> _EXERCISE BRIEF_:
Could you set down every record exactly as it appears?

> _GIVEN DATA_:
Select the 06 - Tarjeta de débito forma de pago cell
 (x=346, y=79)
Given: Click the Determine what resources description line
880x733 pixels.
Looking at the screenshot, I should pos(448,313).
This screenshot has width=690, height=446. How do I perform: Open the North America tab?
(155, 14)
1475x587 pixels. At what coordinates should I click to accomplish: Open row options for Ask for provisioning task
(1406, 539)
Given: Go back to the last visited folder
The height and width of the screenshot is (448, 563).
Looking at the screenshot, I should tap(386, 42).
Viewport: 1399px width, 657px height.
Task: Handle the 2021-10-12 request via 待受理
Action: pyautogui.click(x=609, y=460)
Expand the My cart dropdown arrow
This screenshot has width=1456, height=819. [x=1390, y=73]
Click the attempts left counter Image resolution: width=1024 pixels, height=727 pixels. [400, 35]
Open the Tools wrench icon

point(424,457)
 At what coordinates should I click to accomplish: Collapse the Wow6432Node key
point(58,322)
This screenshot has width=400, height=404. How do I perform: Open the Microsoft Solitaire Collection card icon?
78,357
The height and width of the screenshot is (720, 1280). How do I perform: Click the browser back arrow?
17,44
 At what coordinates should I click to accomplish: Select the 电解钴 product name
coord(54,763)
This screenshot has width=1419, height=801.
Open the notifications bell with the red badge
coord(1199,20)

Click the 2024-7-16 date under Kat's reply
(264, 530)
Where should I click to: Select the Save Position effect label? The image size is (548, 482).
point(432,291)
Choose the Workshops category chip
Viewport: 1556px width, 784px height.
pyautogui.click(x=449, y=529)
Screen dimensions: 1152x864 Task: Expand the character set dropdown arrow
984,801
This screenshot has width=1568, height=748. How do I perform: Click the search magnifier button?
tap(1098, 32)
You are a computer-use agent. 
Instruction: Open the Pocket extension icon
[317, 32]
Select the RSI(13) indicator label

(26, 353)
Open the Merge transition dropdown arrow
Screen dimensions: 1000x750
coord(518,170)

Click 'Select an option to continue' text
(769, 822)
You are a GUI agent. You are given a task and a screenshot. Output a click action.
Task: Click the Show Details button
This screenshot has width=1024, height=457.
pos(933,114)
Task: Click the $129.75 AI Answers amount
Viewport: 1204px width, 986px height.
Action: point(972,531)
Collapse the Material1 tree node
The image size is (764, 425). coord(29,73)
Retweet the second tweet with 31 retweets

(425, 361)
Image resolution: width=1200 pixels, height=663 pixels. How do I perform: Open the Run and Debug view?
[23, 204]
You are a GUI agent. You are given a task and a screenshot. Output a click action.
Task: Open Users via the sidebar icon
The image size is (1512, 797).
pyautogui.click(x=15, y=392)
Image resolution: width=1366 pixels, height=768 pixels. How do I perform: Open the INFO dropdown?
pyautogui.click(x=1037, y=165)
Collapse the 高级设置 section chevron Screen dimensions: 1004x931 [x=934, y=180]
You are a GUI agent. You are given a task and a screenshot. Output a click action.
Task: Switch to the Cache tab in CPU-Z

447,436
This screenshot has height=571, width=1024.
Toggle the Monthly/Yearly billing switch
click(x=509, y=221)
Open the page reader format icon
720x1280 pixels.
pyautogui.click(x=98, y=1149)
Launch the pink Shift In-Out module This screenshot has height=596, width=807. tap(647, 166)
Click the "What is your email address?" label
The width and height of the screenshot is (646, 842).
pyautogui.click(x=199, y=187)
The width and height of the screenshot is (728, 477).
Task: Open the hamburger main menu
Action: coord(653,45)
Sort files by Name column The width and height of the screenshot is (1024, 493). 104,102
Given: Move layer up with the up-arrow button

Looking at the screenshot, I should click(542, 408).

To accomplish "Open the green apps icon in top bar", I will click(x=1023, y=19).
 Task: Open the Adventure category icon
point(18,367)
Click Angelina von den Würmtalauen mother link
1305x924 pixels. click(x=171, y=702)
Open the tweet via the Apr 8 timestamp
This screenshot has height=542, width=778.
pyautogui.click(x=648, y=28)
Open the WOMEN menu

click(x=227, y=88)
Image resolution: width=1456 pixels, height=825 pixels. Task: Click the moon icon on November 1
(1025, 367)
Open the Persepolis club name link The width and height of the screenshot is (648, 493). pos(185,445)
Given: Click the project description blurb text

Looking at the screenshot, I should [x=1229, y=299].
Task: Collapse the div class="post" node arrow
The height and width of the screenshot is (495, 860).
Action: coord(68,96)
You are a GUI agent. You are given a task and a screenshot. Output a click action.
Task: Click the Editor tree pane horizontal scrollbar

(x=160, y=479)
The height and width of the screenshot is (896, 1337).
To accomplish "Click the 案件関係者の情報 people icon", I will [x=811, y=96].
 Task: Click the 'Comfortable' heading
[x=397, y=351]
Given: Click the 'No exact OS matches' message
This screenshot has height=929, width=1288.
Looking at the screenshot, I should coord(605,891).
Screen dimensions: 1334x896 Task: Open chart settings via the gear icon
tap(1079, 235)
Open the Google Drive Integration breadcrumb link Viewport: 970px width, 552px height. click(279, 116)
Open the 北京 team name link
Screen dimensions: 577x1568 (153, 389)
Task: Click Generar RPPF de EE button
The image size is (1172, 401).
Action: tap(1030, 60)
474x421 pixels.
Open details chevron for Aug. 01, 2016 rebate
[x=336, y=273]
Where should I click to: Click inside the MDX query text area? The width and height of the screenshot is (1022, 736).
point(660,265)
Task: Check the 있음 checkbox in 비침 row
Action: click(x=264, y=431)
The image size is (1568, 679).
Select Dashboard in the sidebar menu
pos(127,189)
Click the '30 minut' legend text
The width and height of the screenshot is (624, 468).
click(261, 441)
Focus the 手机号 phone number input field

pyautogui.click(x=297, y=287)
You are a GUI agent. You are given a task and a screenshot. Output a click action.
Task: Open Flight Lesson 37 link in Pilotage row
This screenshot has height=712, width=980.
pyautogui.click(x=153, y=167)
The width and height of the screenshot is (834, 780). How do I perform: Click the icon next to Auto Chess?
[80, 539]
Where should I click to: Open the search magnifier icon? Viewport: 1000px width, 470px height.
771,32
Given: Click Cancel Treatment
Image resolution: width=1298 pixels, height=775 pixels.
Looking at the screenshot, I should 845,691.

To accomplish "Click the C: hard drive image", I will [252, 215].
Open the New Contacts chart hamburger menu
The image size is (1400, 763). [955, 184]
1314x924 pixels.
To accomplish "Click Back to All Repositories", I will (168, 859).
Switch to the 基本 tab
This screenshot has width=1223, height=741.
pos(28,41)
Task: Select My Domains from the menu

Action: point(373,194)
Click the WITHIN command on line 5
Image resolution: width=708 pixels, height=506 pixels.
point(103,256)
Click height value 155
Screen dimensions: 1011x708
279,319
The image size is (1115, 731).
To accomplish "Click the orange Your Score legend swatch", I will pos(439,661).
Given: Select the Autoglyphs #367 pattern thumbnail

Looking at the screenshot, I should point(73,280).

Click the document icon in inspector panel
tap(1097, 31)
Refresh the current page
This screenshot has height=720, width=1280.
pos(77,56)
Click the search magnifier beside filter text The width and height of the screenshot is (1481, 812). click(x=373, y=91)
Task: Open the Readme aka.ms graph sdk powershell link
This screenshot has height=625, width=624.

> _SOLUTION TO THE PROBLEM_:
Select the 06 - Tarjeta de débito forma de pago cell
 (x=346, y=79)
Given: Click the Determine what resources description line
880x733 pixels.
Looking at the screenshot, I should pos(448,313).
This screenshot has width=690, height=446. How do I perform: Open the North America tab?
(155, 14)
1475x587 pixels. At what coordinates should I click to accomplish: Open row options for Ask for provisioning task
(1406, 539)
Given: Go back to the last visited folder
The height and width of the screenshot is (448, 563).
Looking at the screenshot, I should tap(386, 42).
Viewport: 1399px width, 657px height.
Task: Handle the 2021-10-12 request via 待受理
Action: pyautogui.click(x=609, y=460)
Expand the My cart dropdown arrow
This screenshot has width=1456, height=819. [x=1390, y=73]
Click the attempts left counter Image resolution: width=1024 pixels, height=727 pixels. [400, 35]
Open the Tools wrench icon

point(424,457)
 At what coordinates should I click to accomplish: Collapse the Wow6432Node key
point(58,322)
This screenshot has width=400, height=404. How do I perform: Open the Microsoft Solitaire Collection card icon?
78,357
The height and width of the screenshot is (720, 1280). How do I perform: Click the browser back arrow?
17,44
 At what coordinates should I click to accomplish: Select the 电解钴 product name
coord(54,763)
This screenshot has width=1419, height=801.
Open the notifications bell with the red badge
coord(1199,20)

Click the 2024-7-16 date under Kat's reply
(264, 530)
Where should I click to: Select the Save Position effect label? The image size is (548, 482).
point(432,291)
Choose the Workshops category chip
Viewport: 1556px width, 784px height.
pyautogui.click(x=449, y=529)
Screen dimensions: 1152x864 Task: Expand the character set dropdown arrow
984,801
This screenshot has width=1568, height=748. How do I perform: Click the search magnifier button?
tap(1098, 32)
You are a computer-use agent. 
Instruction: Open the Pocket extension icon
[317, 32]
Select the RSI(13) indicator label

(26, 353)
Open the Merge transition dropdown arrow
Screen dimensions: 1000x750
coord(518,170)

Click 'Select an option to continue' text
(769, 822)
You are a GUI agent. You are given a task and a screenshot. Output a click action.
Task: Click the Show Details button
This screenshot has width=1024, height=457.
pos(933,114)
Task: Click the $129.75 AI Answers amount
Viewport: 1204px width, 986px height.
Action: point(972,531)
Collapse the Material1 tree node
The image size is (764, 425). coord(29,73)
Retweet the second tweet with 31 retweets

(425, 361)
Image resolution: width=1200 pixels, height=663 pixels. How do I perform: Open the Run and Debug view?
[23, 204]
You are a GUI agent. You are given a task and a screenshot. Output a click action.
Task: Open Users via the sidebar icon
The image size is (1512, 797).
pyautogui.click(x=15, y=392)
Image resolution: width=1366 pixels, height=768 pixels. How do I perform: Open the INFO dropdown?
pyautogui.click(x=1037, y=165)
Collapse the 高级设置 section chevron Screen dimensions: 1004x931 [x=934, y=180]
You are a GUI agent. You are given a task and a screenshot. Output a click action.
Task: Switch to the Cache tab in CPU-Z

447,436
This screenshot has height=571, width=1024.
Toggle the Monthly/Yearly billing switch
click(x=509, y=221)
Open the page reader format icon
720x1280 pixels.
pyautogui.click(x=98, y=1149)
Launch the pink Shift In-Out module This screenshot has height=596, width=807. tap(647, 166)
Click the "What is your email address?" label
The width and height of the screenshot is (646, 842).
pyautogui.click(x=199, y=187)
The width and height of the screenshot is (728, 477).
Task: Open the hamburger main menu
Action: coord(653,45)
Sort files by Name column The width and height of the screenshot is (1024, 493). 104,102
Given: Move layer up with the up-arrow button

Looking at the screenshot, I should click(542, 408).

To accomplish "Open the green apps icon in top bar", I will click(x=1023, y=19).
 Task: Open the Adventure category icon
point(18,367)
Click Angelina von den Würmtalauen mother link
1305x924 pixels. click(x=171, y=702)
Open the tweet via the Apr 8 timestamp
This screenshot has height=542, width=778.
pyautogui.click(x=648, y=28)
Open the WOMEN menu

click(x=227, y=88)
Image resolution: width=1456 pixels, height=825 pixels. Task: Click the moon icon on November 1
(1025, 367)
Open the Persepolis club name link The width and height of the screenshot is (648, 493). pos(185,445)
Given: Click the project description blurb text

Looking at the screenshot, I should [x=1229, y=299].
Task: Collapse the div class="post" node arrow
The height and width of the screenshot is (495, 860).
Action: coord(68,96)
You are a GUI agent. You are given a task and a screenshot. Output a click action.
Task: Click the Editor tree pane horizontal scrollbar

(x=160, y=479)
The height and width of the screenshot is (896, 1337).
To accomplish "Click the 案件関係者の情報 people icon", I will [x=811, y=96].
 Task: Click the 'Comfortable' heading
[x=397, y=351]
Given: Click the 'No exact OS matches' message
This screenshot has height=929, width=1288.
Looking at the screenshot, I should coord(605,891).
Screen dimensions: 1334x896 Task: Open chart settings via the gear icon
tap(1079, 235)
Open the Google Drive Integration breadcrumb link Viewport: 970px width, 552px height. click(279, 116)
Open the 北京 team name link
Screen dimensions: 577x1568 (153, 389)
Task: Click Generar RPPF de EE button
The image size is (1172, 401).
Action: tap(1030, 60)
474x421 pixels.
Open details chevron for Aug. 01, 2016 rebate
[x=336, y=273]
Where should I click to: Click inside the MDX query text area? The width and height of the screenshot is (1022, 736).
point(660,265)
Task: Check the 있음 checkbox in 비침 row
Action: click(x=264, y=431)
The image size is (1568, 679).
Select Dashboard in the sidebar menu
pos(127,189)
Click the '30 minut' legend text
The width and height of the screenshot is (624, 468).
click(261, 441)
Focus the 手机号 phone number input field

pyautogui.click(x=297, y=287)
You are a GUI agent. You are given a task and a screenshot. Output a click action.
Task: Open Flight Lesson 37 link in Pilotage row
This screenshot has height=712, width=980.
pyautogui.click(x=153, y=167)
The width and height of the screenshot is (834, 780). How do I perform: Click the icon next to Auto Chess?
[80, 539]
Where should I click to: Open the search magnifier icon? Viewport: 1000px width, 470px height.
771,32
Given: Click Cancel Treatment
Image resolution: width=1298 pixels, height=775 pixels.
Looking at the screenshot, I should 845,691.

To accomplish "Click the C: hard drive image", I will [252, 215].
Open the New Contacts chart hamburger menu
The image size is (1400, 763). [955, 184]
1314x924 pixels.
To accomplish "Click Back to All Repositories", I will (168, 859).
Switch to the 基本 tab
This screenshot has width=1223, height=741.
pos(28,41)
Task: Select My Domains from the menu

Action: point(373,194)
Click the WITHIN command on line 5
Image resolution: width=708 pixels, height=506 pixels.
point(103,256)
Click height value 155
Screen dimensions: 1011x708
279,319
The image size is (1115, 731).
To accomplish "Click the orange Your Score legend swatch", I will pos(439,661).
Given: Select the Autoglyphs #367 pattern thumbnail

Looking at the screenshot, I should point(73,280).

Click the document icon in inspector panel
tap(1097, 31)
Refresh the current page
This screenshot has height=720, width=1280.
pos(77,56)
Click the search magnifier beside filter text The width and height of the screenshot is (1481, 812). click(x=373, y=91)
Task: Open the Readme aka.ms graph sdk powershell link
This screenshot has height=625, width=624.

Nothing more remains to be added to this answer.